HIV-1 diversity also plays a role in the development of resistance mutations. It was found that naturally occurring polymorphisms in non-B HIV-1 subtype can contribute to drug resistance (Cornelissen et al, 1997). Polymorphisms in non-B subtype HIV-1 sequences also create shorter pathways for the selection of drug resistance mutations.

The pathway for the selection of the V106M mutation, that causes resistance to NNRTIs, is shorter in HIV-1 subtype C than in subtype B viruses. The polymorphism at codon 106 of GTG, found in 94% of HIV-1 subtype C sequences, can be changed to ATG with a single mutation. This polymorphism is rarely seen in the HIV-1 subtype B viruses where the codon is GTA and 2 mutations are needed for the V106M resistance mutation to develop (Brenner et al, 2003). The implications of the effect of subtype associated polymorphism on the algorithms used for drug resistance and the treatment options for patients with non-B subtypes HIV-1 still are not fully understood.

1.11.1 Protease inhibitor (PI) resistance

The PR targets the cleavage sites on the Gag and Gag-Pol polyproteins to produce the structural proteins and enzymes of the virus. More than 30 mutations are associated with PI resistance (Johnson et al, 2008). Resistance to PI’s develops due to structural changes that reduce the binding of the protease to the inhibitor.

1.11.2 Nucleoside analogue Reverse Transciptase (NRTI) resistance

The mechanism of NRTIs is to block the elongation of the proviral DNA during reverse transcription and terminate the DNA chain formation. A drug enters the host cell where it is phosphorylated and then competes with natural dNTPs for incorporation into the newly synthesised DNA chains. This incorporation terminates the elongation of the chain and inhibits the viral replication.
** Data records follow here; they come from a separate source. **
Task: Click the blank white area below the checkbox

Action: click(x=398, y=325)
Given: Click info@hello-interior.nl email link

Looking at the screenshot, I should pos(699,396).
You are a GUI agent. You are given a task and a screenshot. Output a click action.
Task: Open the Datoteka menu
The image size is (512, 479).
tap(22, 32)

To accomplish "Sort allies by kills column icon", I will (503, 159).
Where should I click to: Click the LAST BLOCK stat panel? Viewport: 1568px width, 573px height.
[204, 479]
Resistance to NRTI’s develops via two biochemical processes. One method is to decrease the incorporation of NRTI’s by the action of mutations that allow RT to discriminate between NRTI’s

and natural dNTPs during phosphorylation and thus prevent their incorporation into the newly formed DNA chain. Such discriminatory mutations are the M184V, Q151M, K65R and L74V. The second process is phosphorolytic removal of the incorporated NRTI’s from the newly formed chain to allow continued polymerisation and strand elongation. Mutations that facilitate phosphorylitic removal of incorporarated NRTIs are the TAMs, the T69 insertion and accessory mutations (Shafer, 2004, Shafer and Schapiro, 2008).
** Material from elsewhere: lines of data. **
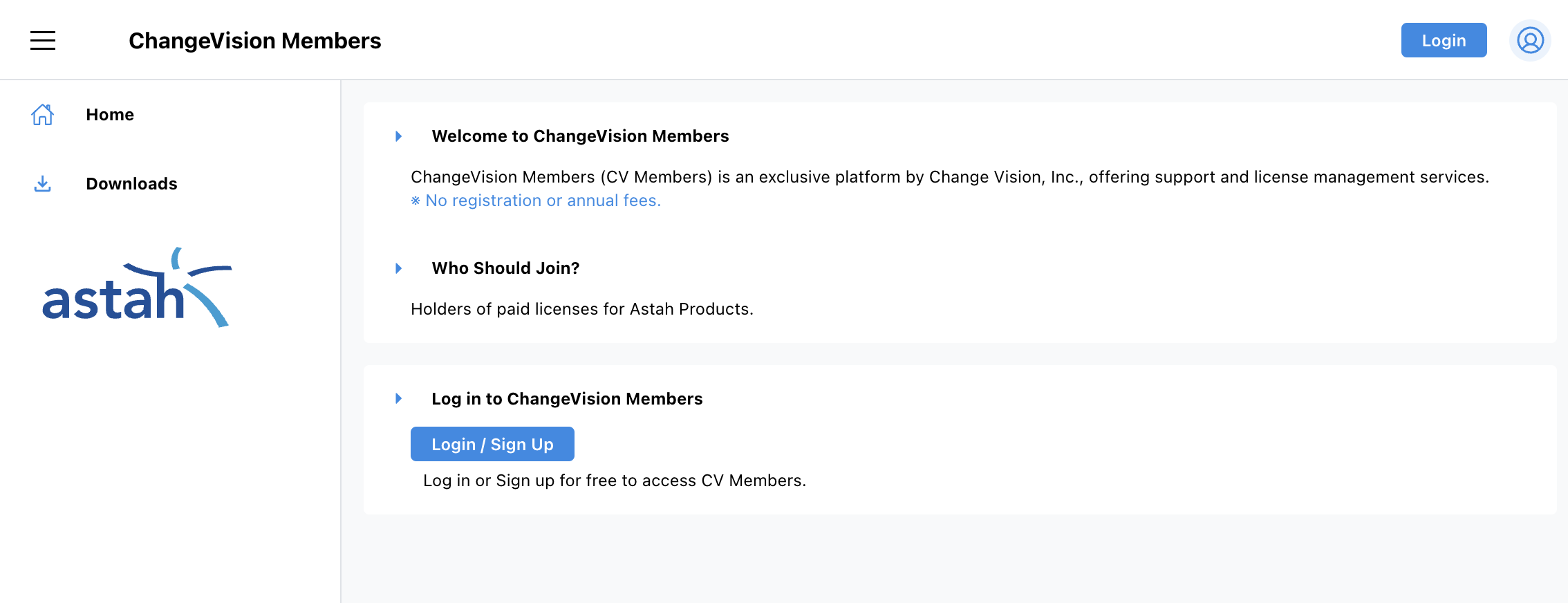Image resolution: width=1568 pixels, height=603 pixels.
Task: Click the Login / Sign Up button
Action: pos(492,444)
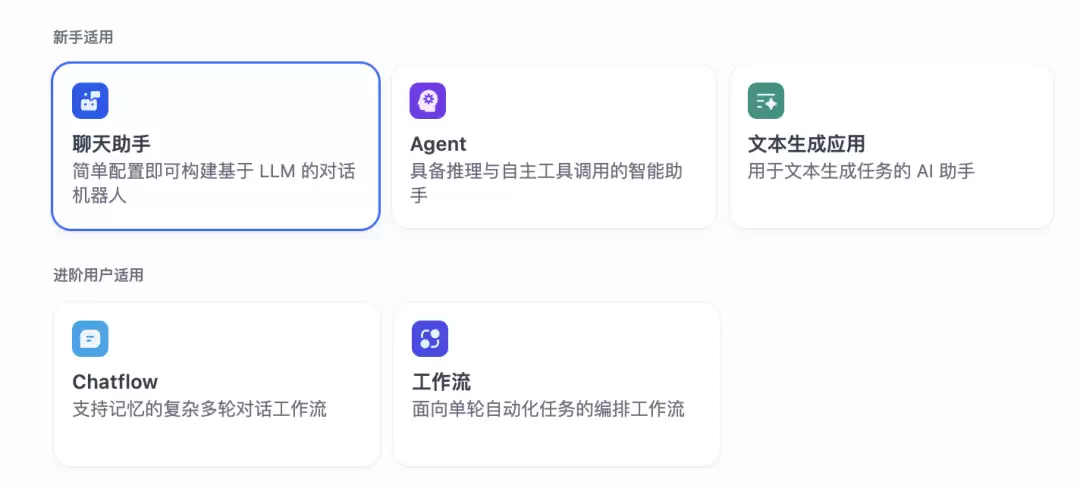This screenshot has width=1080, height=488.
Task: Click the indigo 工作流 workflow icon
Action: pos(430,339)
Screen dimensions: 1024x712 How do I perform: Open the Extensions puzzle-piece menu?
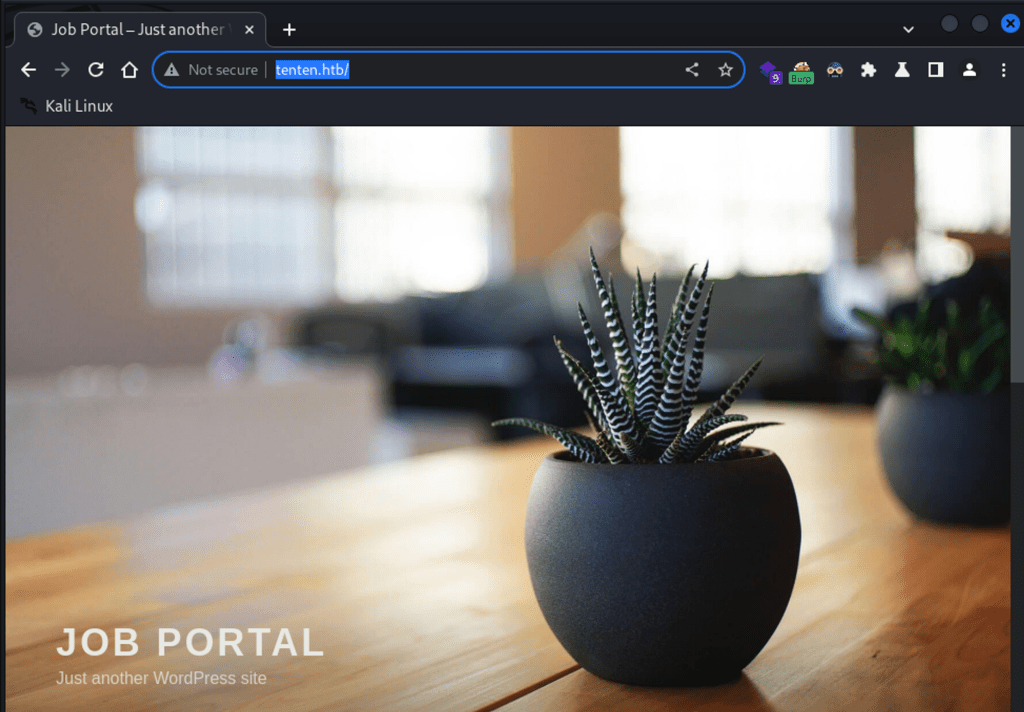coord(868,70)
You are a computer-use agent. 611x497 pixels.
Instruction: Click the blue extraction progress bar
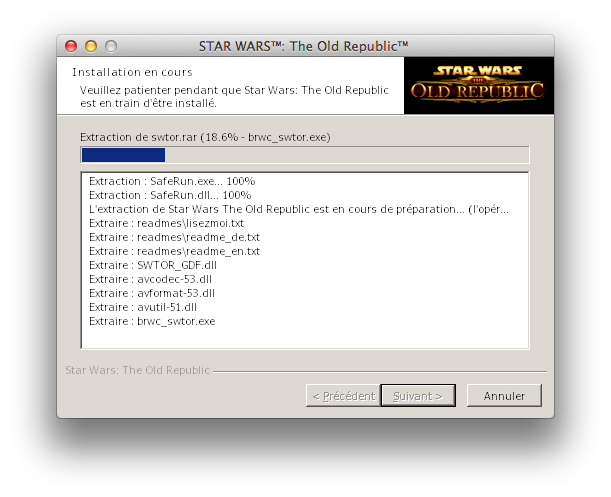coord(305,155)
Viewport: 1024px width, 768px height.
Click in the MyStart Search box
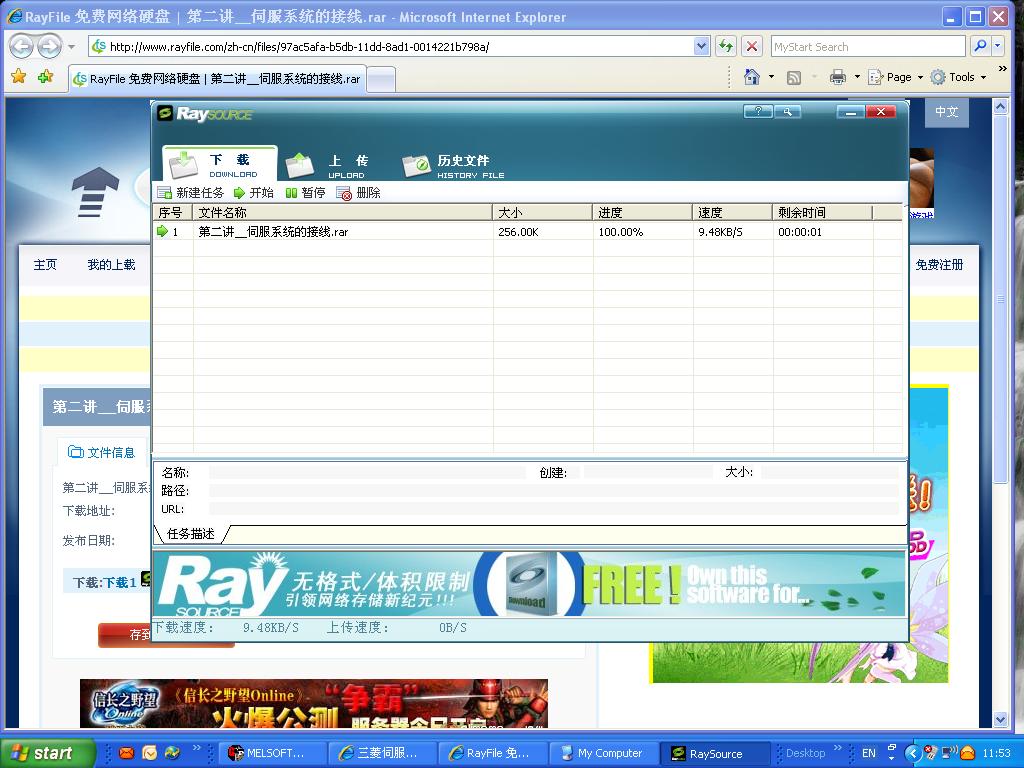[866, 47]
1.11.3 Non nucleoside analogue Reverse Transciptase (NNRTI) resistance The NNRTIs bind to the HIV-1 reverse transcriptase in the hydrophobic pocket located between the 6- 10- 9 and 2- 13- 14 sheets of the p66 subunit. Binding of the NNRTIs to this site displaces the catalytic aspartate residues relative to the polymerase-binding site and inhibits HIV-1 replication. Resistance arises with the development of mutations in or next to the NNRTI binding site. Only one or two mutations in this area are necessary for the development of high level resistance, therefore HIV has a low genetic barrier to the development of NNRTI resistance.
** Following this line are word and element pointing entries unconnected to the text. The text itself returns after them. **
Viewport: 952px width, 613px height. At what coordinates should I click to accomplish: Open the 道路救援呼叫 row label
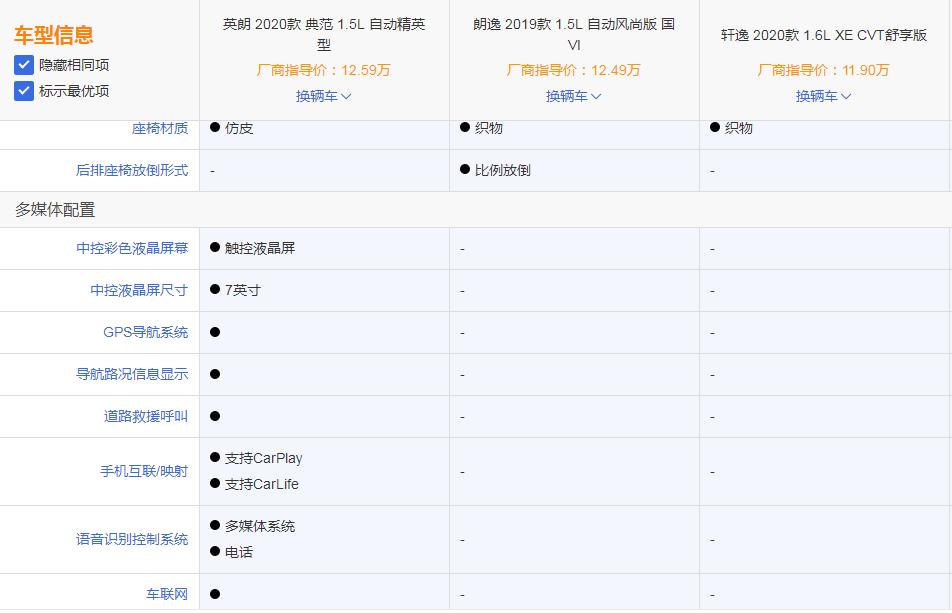[x=146, y=416]
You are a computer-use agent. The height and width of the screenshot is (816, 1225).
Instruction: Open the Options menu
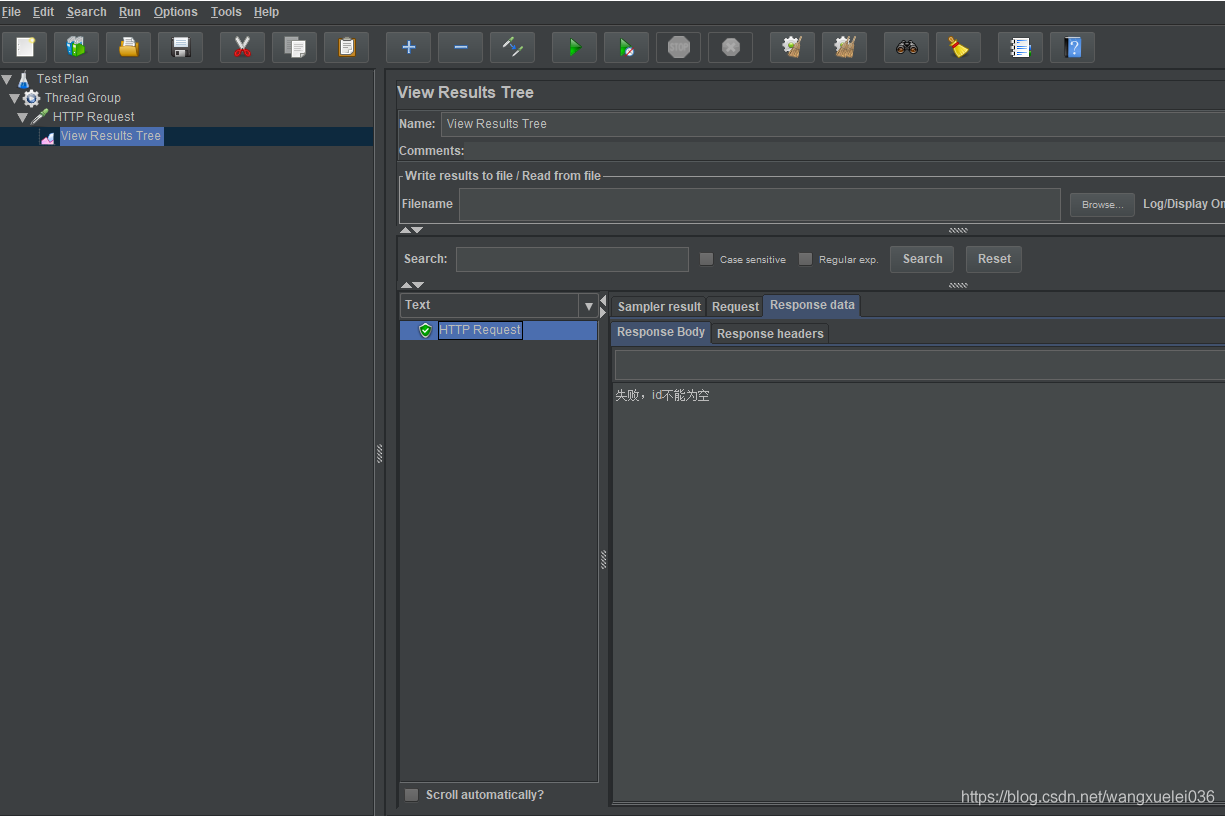(x=175, y=12)
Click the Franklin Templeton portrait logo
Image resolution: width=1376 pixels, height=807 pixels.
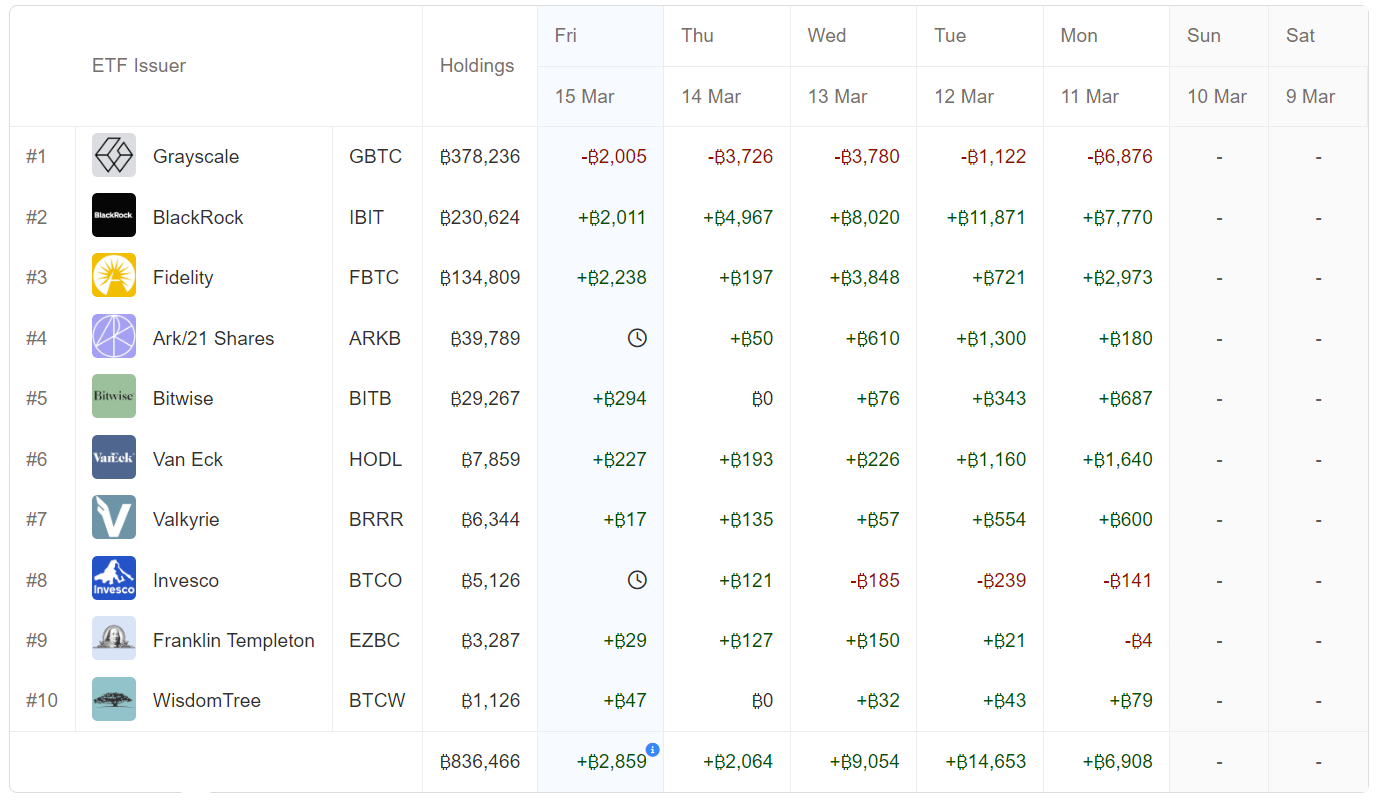click(113, 639)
These mutations often lead to a high level of cross resistance between the different NNRTI’s. Resistance occurs due to mutations causing a reduction in the binding potential of the NNRTI’s (Y181C and Y188C/I/H), stabilizing of the RT conformation (K103N) or reduction of protein inhibitor contact (L100I, V106A and V108I) and charge repulsion (K101E, E138K) (Ren and Stammers, 2008).

Mutations for NNRTI resistance can be categorized into 4 groups: 1) major NNRTI resistance mutations that cause resistance to one or more NNRTI’s and that develop early, 2) minor NNRTI resistance mutations that occur in combination with major NNRTI resistance mutations, 3) minor non-polymorphic mutations that occur alone or in combination with other mutations that cause low-level NNRTI resistance and 4) polymorphic mutations that influence the effect of other NNRTI resistance mutations (Shafer and Schapiro, 2008).

Mutations in the envelope gene and the integrase gene that confers resistance to the entry inhibitors and the integrase inhibitors have been identified but will not be discussed as the inhibitors are not feely available in South Africa and have no bearing on the project.